**Goal:** Return the lines below word for word, leaving out the pictures.
>> START
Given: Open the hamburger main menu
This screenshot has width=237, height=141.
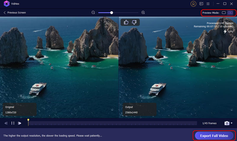Looking at the screenshot, I should point(208,4).
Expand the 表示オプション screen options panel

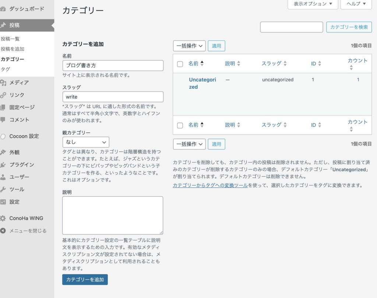point(313,4)
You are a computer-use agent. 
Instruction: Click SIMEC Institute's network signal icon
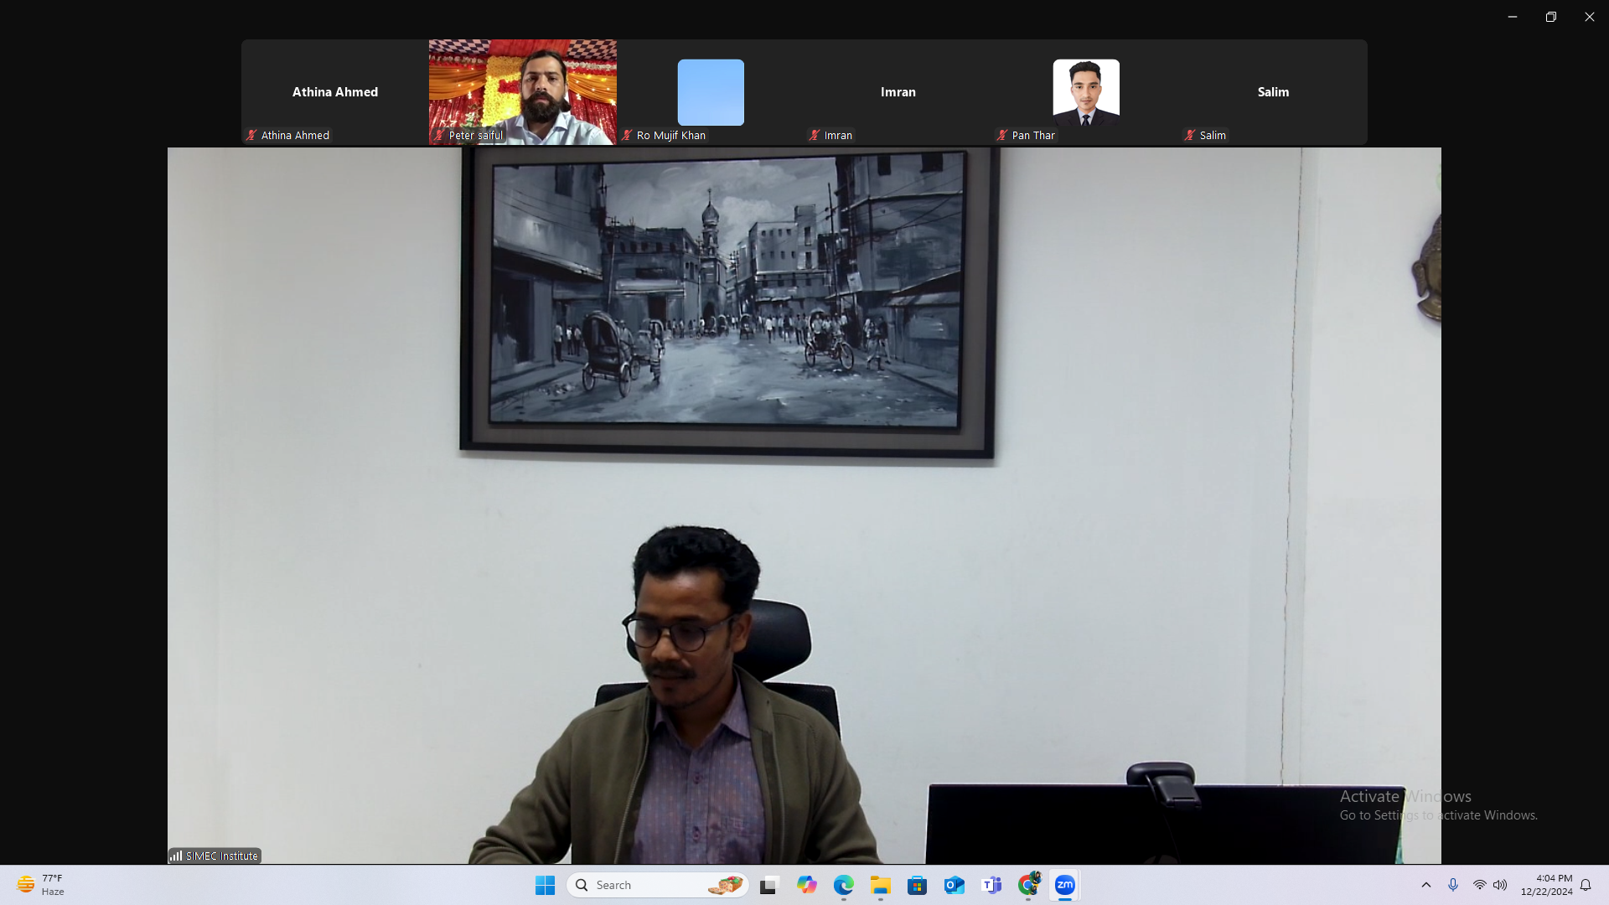tap(176, 856)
>> END
**Answer to this exercise:**
Given: Open the hamburger main menu
This screenshot has width=237, height=141.
Looking at the screenshot, I should point(208,4).
Expand the 表示オプション screen options panel

point(313,4)
You are a computer-use agent. 
Instruction: Click SIMEC Institute's network signal icon
tap(176, 856)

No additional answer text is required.